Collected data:

+ + + + +

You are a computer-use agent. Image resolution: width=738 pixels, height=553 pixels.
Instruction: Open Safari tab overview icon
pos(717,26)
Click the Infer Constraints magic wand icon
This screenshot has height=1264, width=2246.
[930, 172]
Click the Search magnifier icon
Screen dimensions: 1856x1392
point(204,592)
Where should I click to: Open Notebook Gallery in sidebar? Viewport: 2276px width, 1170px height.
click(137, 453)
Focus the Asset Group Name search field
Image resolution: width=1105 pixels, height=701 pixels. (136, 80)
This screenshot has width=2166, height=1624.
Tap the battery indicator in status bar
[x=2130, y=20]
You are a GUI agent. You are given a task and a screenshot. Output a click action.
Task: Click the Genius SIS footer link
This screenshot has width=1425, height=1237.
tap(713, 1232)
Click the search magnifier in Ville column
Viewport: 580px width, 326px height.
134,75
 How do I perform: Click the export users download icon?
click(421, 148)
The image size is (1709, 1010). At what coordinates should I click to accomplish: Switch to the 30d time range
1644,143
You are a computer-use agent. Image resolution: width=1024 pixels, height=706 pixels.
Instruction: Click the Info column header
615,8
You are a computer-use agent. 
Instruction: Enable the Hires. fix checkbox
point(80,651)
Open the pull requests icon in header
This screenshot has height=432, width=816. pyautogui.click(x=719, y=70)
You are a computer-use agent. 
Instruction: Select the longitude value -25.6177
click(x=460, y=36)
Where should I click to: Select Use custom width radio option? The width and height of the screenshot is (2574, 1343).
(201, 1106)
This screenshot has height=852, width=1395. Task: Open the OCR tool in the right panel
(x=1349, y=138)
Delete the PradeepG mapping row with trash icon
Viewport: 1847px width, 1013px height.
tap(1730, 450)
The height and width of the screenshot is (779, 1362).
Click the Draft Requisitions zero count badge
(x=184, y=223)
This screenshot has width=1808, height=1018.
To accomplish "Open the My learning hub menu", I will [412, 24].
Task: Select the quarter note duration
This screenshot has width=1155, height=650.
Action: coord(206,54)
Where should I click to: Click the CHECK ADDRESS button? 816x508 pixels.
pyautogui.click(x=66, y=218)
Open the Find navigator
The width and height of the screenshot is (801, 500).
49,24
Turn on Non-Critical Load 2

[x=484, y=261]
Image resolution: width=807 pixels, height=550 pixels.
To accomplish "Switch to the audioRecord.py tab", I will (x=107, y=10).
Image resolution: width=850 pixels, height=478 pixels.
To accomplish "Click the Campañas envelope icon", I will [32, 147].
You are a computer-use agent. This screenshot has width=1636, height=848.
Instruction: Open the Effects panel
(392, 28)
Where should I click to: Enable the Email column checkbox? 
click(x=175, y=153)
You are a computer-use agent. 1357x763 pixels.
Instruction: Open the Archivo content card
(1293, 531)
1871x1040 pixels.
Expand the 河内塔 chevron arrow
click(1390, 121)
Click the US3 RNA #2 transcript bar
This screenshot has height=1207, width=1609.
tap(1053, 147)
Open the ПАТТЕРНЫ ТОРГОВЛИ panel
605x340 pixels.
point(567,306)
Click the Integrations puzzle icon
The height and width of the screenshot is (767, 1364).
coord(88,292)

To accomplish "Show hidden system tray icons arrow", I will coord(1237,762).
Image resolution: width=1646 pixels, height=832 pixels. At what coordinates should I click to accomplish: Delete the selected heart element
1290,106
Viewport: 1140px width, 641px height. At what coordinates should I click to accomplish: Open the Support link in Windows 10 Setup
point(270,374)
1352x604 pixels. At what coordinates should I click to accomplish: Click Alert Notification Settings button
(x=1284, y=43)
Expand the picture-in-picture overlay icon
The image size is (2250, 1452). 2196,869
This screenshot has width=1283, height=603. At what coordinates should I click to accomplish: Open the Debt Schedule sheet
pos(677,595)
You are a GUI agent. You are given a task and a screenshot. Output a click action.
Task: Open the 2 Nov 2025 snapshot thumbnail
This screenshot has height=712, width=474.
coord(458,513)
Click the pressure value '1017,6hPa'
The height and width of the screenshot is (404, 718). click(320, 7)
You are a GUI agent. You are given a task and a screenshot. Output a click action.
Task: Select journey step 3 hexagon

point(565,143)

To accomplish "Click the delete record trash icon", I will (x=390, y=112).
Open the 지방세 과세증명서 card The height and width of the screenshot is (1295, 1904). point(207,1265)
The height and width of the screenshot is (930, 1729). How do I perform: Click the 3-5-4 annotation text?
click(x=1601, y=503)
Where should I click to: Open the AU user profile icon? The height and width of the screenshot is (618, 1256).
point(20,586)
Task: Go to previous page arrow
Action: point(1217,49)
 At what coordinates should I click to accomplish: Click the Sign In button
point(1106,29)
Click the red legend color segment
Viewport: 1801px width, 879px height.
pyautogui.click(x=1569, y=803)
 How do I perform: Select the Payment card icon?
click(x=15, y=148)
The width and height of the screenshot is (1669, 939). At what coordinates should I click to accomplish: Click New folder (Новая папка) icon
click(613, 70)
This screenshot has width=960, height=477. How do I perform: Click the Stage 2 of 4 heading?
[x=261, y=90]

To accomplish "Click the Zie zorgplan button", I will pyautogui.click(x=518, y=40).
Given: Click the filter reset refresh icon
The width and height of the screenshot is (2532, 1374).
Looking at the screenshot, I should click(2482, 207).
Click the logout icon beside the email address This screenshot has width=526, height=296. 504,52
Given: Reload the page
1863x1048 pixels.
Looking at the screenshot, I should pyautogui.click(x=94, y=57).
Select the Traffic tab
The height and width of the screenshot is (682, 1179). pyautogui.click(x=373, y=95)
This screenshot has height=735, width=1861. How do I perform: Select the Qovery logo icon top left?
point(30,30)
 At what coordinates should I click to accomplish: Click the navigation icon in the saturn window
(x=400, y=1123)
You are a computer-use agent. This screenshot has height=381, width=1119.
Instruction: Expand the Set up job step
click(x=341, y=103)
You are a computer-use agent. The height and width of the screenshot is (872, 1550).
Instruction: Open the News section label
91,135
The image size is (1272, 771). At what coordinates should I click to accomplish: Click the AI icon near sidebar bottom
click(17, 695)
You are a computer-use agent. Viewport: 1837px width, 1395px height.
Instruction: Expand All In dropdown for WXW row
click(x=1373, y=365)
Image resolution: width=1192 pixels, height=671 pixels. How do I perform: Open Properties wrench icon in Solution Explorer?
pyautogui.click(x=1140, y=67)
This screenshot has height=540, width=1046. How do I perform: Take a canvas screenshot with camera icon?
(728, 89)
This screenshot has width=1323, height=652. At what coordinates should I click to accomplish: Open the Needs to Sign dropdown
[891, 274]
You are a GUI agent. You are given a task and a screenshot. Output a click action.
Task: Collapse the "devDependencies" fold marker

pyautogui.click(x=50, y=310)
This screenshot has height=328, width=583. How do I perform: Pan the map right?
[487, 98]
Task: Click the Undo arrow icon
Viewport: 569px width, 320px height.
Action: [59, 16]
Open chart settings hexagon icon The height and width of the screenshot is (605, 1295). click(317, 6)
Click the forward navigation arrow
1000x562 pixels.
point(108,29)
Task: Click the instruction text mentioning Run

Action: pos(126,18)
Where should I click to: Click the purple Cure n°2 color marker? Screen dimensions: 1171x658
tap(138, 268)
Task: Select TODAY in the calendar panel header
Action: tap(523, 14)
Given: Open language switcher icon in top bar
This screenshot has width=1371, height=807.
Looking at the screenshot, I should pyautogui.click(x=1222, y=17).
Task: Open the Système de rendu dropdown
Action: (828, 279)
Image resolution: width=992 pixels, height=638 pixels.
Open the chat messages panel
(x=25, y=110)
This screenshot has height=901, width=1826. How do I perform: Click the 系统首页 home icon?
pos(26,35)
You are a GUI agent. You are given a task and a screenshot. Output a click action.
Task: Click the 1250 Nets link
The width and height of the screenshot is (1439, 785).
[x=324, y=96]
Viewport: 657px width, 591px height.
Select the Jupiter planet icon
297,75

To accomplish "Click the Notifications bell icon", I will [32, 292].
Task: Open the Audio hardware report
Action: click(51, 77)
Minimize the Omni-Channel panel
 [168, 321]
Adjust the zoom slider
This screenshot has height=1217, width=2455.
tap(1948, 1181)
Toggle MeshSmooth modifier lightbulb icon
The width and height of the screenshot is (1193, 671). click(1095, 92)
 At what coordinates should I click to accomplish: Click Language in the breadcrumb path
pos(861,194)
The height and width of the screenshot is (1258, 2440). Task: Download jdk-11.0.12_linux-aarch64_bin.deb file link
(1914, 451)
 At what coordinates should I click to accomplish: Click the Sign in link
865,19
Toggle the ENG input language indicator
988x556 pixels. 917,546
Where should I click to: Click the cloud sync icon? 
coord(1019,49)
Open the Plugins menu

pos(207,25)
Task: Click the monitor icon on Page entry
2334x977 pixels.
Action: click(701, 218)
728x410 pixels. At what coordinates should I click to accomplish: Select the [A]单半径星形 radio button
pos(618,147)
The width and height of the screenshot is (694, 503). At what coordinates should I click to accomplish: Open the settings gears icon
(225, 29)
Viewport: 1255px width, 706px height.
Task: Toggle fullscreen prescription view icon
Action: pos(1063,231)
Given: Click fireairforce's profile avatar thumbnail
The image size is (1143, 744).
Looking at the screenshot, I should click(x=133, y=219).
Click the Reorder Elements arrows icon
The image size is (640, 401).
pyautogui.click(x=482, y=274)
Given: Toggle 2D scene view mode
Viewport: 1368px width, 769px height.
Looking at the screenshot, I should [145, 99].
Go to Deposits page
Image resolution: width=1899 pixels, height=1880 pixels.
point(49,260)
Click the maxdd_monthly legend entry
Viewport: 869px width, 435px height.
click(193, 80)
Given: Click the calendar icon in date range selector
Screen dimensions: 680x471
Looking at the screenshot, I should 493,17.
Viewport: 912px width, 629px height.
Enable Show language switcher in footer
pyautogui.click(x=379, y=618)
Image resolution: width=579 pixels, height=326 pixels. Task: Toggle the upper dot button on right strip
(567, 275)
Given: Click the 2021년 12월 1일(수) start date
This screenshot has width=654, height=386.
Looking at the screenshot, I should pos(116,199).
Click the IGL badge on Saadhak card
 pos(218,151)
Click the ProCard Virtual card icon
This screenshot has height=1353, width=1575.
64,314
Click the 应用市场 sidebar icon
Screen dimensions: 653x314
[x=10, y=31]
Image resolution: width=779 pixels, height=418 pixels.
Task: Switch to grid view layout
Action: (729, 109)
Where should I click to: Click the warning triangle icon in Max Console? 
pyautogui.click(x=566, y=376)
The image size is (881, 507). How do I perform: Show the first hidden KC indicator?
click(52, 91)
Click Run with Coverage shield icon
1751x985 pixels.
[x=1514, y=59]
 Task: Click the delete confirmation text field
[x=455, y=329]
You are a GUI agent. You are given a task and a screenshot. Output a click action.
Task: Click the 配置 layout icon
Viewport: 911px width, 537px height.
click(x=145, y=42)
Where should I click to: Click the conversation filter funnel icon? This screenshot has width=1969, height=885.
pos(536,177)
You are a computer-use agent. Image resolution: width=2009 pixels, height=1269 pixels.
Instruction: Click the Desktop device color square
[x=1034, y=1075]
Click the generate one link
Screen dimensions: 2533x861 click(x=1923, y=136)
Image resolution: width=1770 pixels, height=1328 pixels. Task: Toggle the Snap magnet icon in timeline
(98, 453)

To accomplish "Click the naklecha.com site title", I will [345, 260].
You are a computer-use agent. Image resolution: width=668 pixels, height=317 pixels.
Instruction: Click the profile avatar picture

+ + + + +

WHAT THE TASK REQUIRES:
Throughout the data above, report every line that contains the string "trash".

ANSWER TO THIS EXERCISE:
Delete the PradeepG mapping row with trash icon
To accomplish "Click the delete record trash icon", I will (x=390, y=112).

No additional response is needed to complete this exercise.